Courion Access Insight Detects Data Security Risks at HCR ManorCare
HCR ManorCare, a network of short- and long-term medical and rehabilitation care centers in 32 states, relies on Courion's Access Insight application to identify risks in access to data on patients and residents.
Encompassing 500 health care facilities, HCR ManorCare serves patients recovering from procedures such as knee surgery as well as elderly residents suffering from Alzheimer's disease. The facility also offers assisted living, hospice and home care.
The organization uses Access Insight to identify and settle risks associated with possible improper access to patient data.
Through Access Insight, the health facility can manage access among HCR ManorCare's employees, including nursing staff, direct care workers, nurse aides and back-office personnel, Jason Baxter, HCR ManorCare's director of systems development, told eWEEK.
HCR ManorCare must make sure "a nurse at one facility can't see data at another facility," said Baxter.

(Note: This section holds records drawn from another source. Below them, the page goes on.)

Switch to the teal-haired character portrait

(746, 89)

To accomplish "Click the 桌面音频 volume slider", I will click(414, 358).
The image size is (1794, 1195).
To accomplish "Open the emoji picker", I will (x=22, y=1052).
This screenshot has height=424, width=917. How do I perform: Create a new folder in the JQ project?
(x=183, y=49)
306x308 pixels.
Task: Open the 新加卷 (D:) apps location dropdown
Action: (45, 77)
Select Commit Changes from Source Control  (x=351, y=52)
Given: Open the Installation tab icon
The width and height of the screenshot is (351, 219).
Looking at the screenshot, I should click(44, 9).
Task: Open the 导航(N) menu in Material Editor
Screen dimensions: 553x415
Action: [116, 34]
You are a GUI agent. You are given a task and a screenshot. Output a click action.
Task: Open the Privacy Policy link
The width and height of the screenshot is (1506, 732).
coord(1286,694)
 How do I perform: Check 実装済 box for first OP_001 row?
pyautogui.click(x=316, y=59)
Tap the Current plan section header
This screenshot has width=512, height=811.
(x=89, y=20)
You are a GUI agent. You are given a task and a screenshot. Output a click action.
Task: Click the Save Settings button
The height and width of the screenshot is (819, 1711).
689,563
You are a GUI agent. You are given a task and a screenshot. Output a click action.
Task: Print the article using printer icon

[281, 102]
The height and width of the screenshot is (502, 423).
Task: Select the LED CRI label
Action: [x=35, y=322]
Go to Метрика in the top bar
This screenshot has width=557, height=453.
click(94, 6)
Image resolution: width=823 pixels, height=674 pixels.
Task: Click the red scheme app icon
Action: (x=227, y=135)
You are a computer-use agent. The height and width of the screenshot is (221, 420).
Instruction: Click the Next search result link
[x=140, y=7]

The predictive analytics in Access Insight builds on the provisioning and certification systems of HCR ManorCare to allow the facilities to identify and access data on a continuous basis, said Baxter. "We can slice, dice and dissect any risk related to any role, person or resource at any time," he said.
Access Insight generates graphical profiles, or heat maps to allow IT managers at the rehabilitation center to drill down to data points that show risks to violating compliance guidelines.
The software allows IT managers to view Active Directory groups, provisioning and password resets by region, department and division.
"Any large organization faces an inherent risk of improper access to sensitive data," Chris Sullivan, Courion's vice president of product planning, said in a statement. "HCR ManorCare is applying advanced technology so that they can aggressively identify, understand and settle business risks continuously while simultaneously improving operational efficiency."
The software allows HCR ManorCare to identify patterns in access and determine if violations of compliance guidelines have occurred. For health care data, the software can inform the company of access patterns that could violate the Health Insurance Portability and Accountability Act (HIPAA), said Baxter.
"Us having a handle on those patient privacy concerns is something that's paramount in our industry," said Baxter.
"Courion is the center of our whole identity and access management strategy and implementation," said Baxter. "We're leveraging Access Insight to take a holistic look at where the gaps are from our provisioning process."
Access Insight allows HCR ManorCare to combine transactional, provisional and profile data as well as identify gaps and anomalies. Heat maps in the application highlight access outliers, or statistics that vary from the access patterns based on risk, said Baxter.
The result of combining this data is an "identity-management warehouse," said Baxter.
"We're taking that information and being able to categorize our file shares or information based on risk," he said.
HCR ManorCare can then assign risk scores to data and report on problems in access permissions.
"What this enables us to do is really understand who has access to our critical resources and compare that to who should have access to our critical resources and be able to address gaps," said Baxter. "If you have private personnel data or financial data, understanding who has access to that really allows us to focus our resources on remediation and access control."
Variations in access might involve "read-only" versus "edit" mode in a document, and Access Insight provides the information the health facility needs to close possible gaps in access.